October 2008 
Year 15    No.135
Editorial


Mind-set and the free press

For 45 days now Orissa’s Kandhamal district has been gripped by acts of violent terror with 52 persons being massacred and thousands of homes being burnt. Over 1,00,000 tribals, poor and destitute, live in the state’s relief camps and even with the Central Reserve Police Force stationed there ‘Hindu’ terror has not been curtailed. What has prevented the ‘secular’ union government from imposing Article 356 to dismiss the state government and from banning the outfits that generate terror, the Bajrang Dal and the Vishwa Hindu Parishad?

Attacks on Christians have now spread to Karnataka, Madhya Pradesh, Delhi, Tamil Nadu and Kerala. This violence once again highlights the huge chasm that lies between constitutional guarantees and the ugly reality on the ground. Who can blame India’s minorities – Muslims, Christians, Sikhs – for drawing the conclusion from bloody experience that the promise of equality before law, equal protection of law, due process and rule of law made in the Indian Constitution are nothing more than paper promises?

The continuing attacks on Christians in different parts of the country, and their reportage, raise yet another question about the role of the media in testing times. The Orissa editions of the national dailies, for instance, have been doing a fair job of honest reporting from about a week since the violence first erupted. But reportage on the same issue in other major city editions of the same dailies remained patchy until recently when the unceasing murder and mayhem unleashed by the Bajrang Dal made it impossible to ignore any longer.

For several years now our media has, among other things, been pursuing a policy of regionalisation (some say localisation) of news to lend a different flavour to each edition. Be that as it may, we must ask ourselves whether human rights violations should also be treated as local or regional concerns.

In the worst moments of our recent communal history – the demolition of the Babri Masjid on December 6, 1992, the pogrom against Mumbai’s Muslims in December 1992-January 1993, the Gujarat genocide in 2002 – when the very idea of India seemed to be on the blink, the national media, which was ineffectual during the build-up to mass violence, ignoring the consequences of hate propaganda that led to violence, redeemed itself once violence actually broke out.

During the state-sponsored carnage in Gujarat in 2002, even as images of the charred remains of the 59 victims tragically killed in the fire on coach S-6 of the Sabarmati Express at Godhra on February 27, 2002 took precedence over ghastly images of brutalised human beings in the post-Godhra carnage, it was the chilling reports in the print media and television news coverage that galvanised the National Human Rights Commission and the Editors Guild to rush to Gujarat to investigate and provide their own damning accounts of Hindutva’s frenzy. Diplomatic missions dispatched reports to their own governments as a result of which chief minister Narendra Modi still cannot get a US visa and the European Union continues to treat him as an untouchable.

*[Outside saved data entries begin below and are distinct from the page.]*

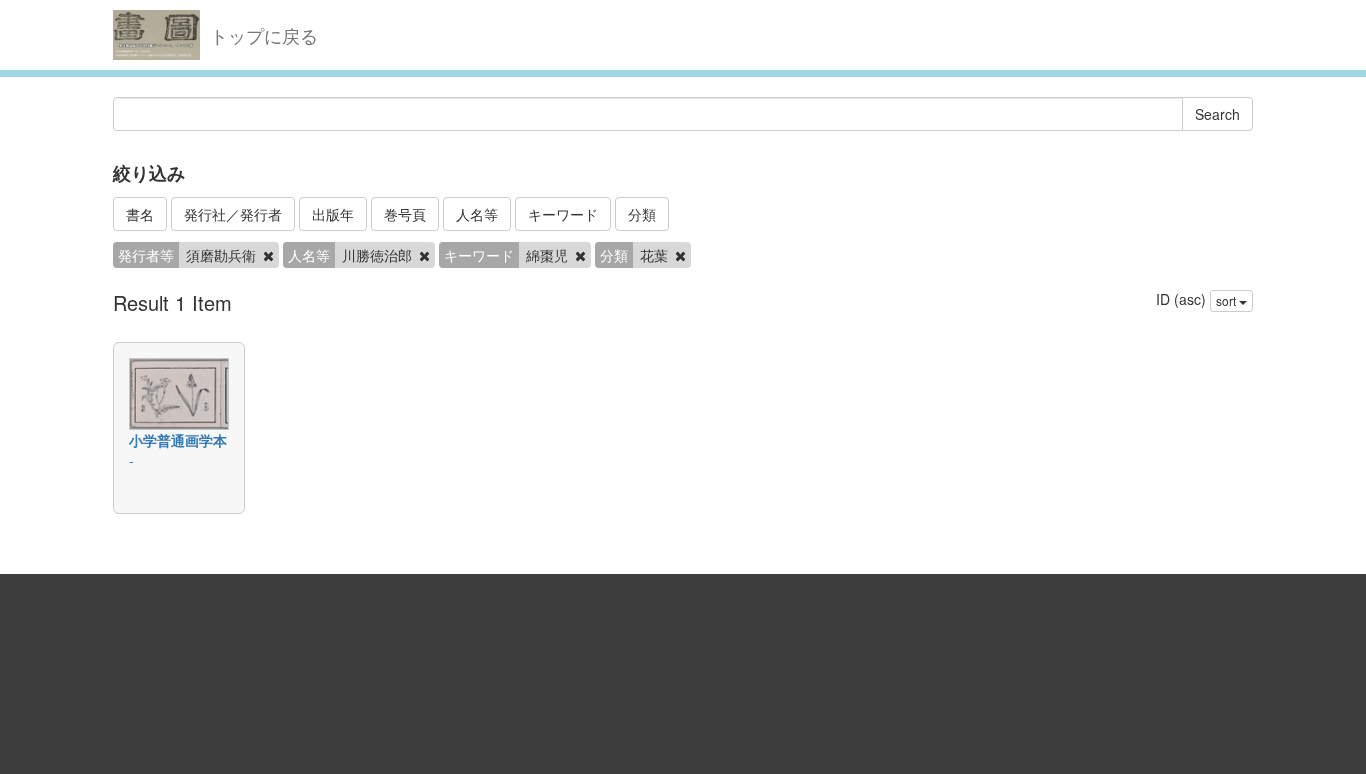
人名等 (477, 214)
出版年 (333, 214)
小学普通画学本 (178, 440)
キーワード (563, 214)
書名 (140, 214)
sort (1227, 300)
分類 (642, 214)
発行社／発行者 (233, 214)
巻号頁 (405, 214)
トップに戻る (264, 35)
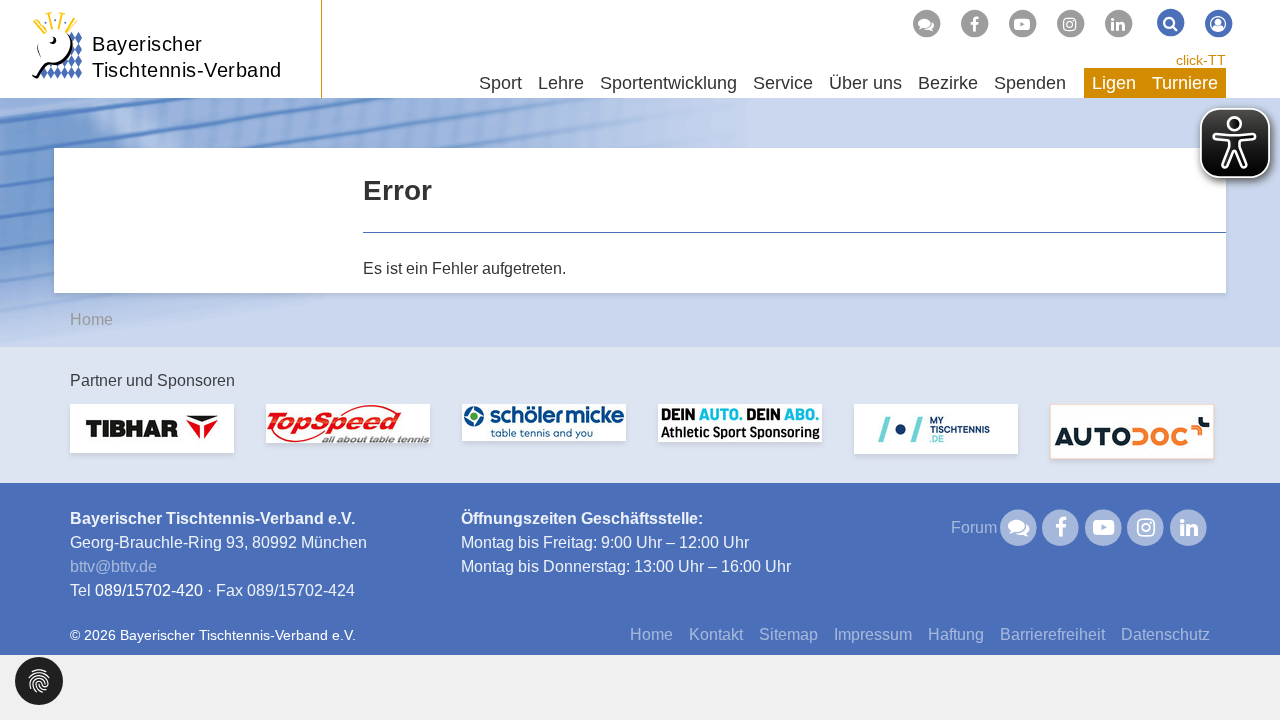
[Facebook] (974, 24)
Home (91, 319)
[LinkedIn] (1118, 24)
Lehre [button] (561, 83)
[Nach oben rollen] (1240, 664)
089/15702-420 (149, 590)
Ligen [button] (1114, 83)
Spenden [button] (1030, 83)
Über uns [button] (865, 83)
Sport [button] (500, 83)
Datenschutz (1165, 634)
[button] (39, 679)
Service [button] (783, 83)
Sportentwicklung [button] (668, 83)
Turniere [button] (1185, 83)
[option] (152, 440)
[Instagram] (1070, 24)
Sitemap (788, 634)
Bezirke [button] (948, 83)
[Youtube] (1022, 24)
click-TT (1201, 60)
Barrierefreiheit (1052, 634)
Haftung (956, 634)
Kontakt (716, 634)
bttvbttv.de (113, 566)
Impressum (873, 634)
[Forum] (926, 24)
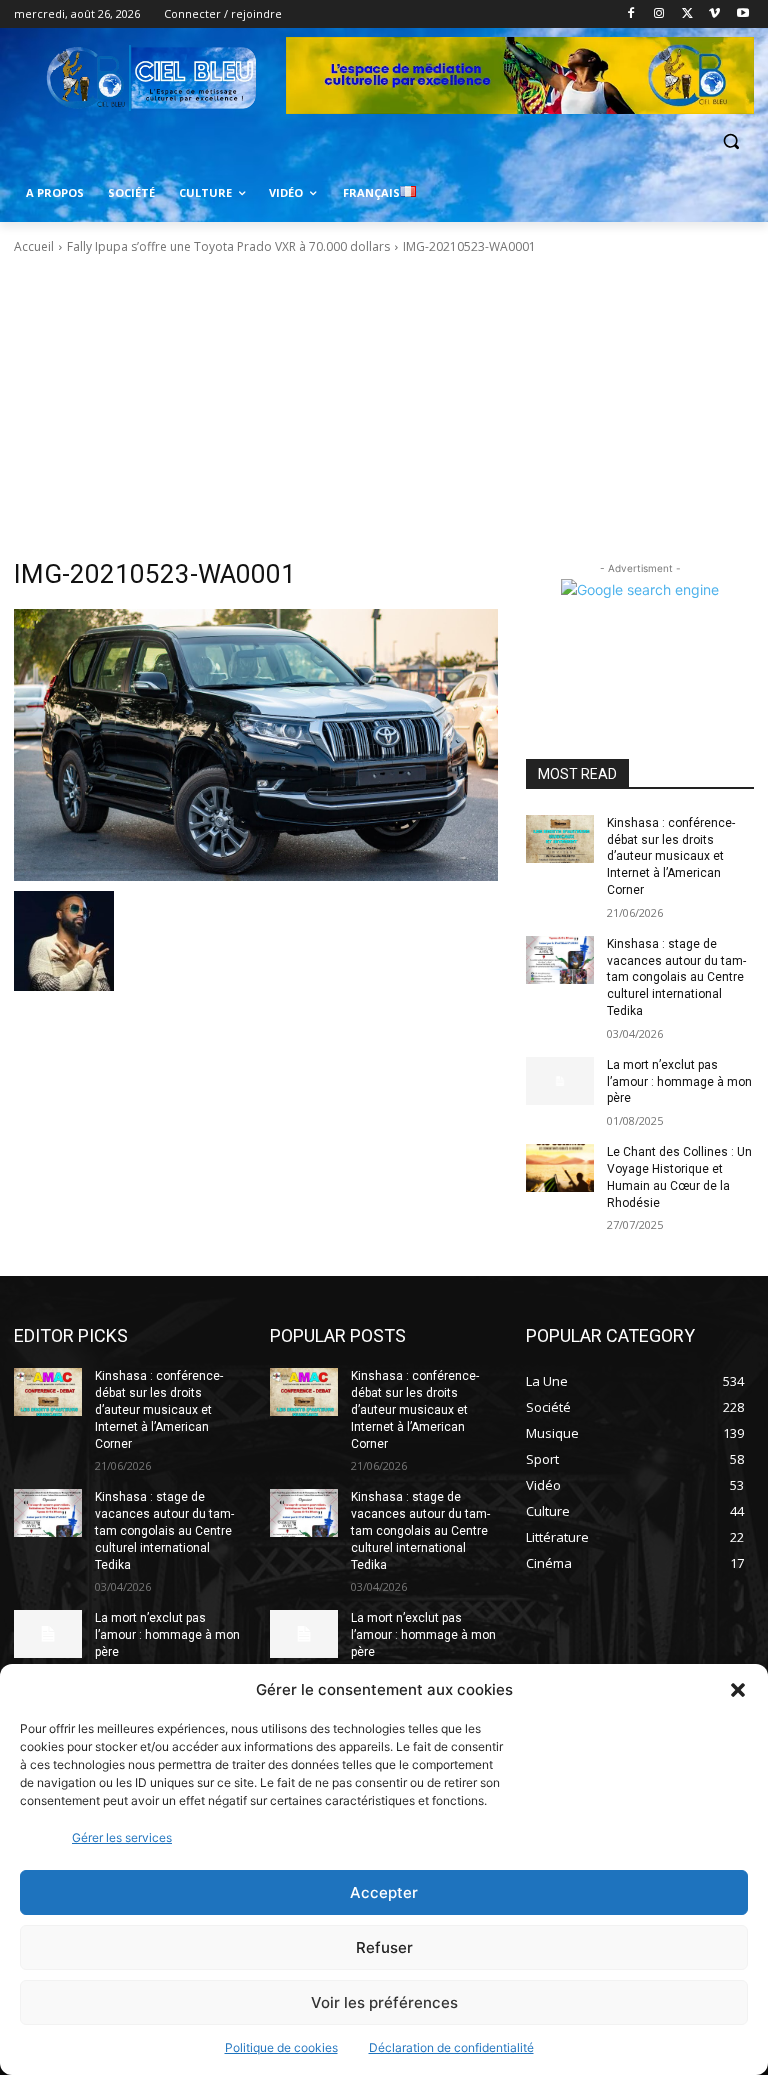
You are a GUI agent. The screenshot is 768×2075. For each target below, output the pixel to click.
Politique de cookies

That was then. With blast after blast targeting innocent citizens in city after city of India in recent months, things seem dramatically different. Now that the ‘nation in danger’ alert has been sounded the media in general and the electronic media in particular seem content to relay the spontaneous speculations of the police and other security agencies on the involvement of the Students Islamic Movement of India (SIMI) or the Indian Mujahideen (IM) as gospel truth. Hate messages emailed to the media moments before the blasts, allegedly by the IM, threatening more revenge and imminent death to the "kafirs", are telecast and printed repeatedly as evidence of the terrorist mind-set. Similar pronouncements of hate and violence by the poster boys of Hindutva do not invite the same relentless treatment.

The other end of the problem is the Indian Muslim community and its continued state of denial, its own uncritical faith in conspiracy theories. All acts of terror, 9/11 included, are seen as part of a CIA-Zionist plot – add the sangh parivar to this evil axis in the Indian context – to demonise Islam and Muslims. The Indian state and security agencies’ reluctance to monitor, rein in and expose the ‘Hindu bomb’ (documented in the last two issues of CC) only allows the denial mind-set among Muslims to flourish.

The recent "encounter killings" at Jamia Nagar in Delhi have also raised some pertinent questions. Factor in the recent bomb blasts in Malegaon and Modasa in Gujarat – both of them targeting Muslims – and the picture gets even murkier. The most worrying aspect of all this is the fact that with every fresh act of terror the communal divide between Hindus and Muslims today grows wider than ever before. This cannot be good news for any peace-loving Indian.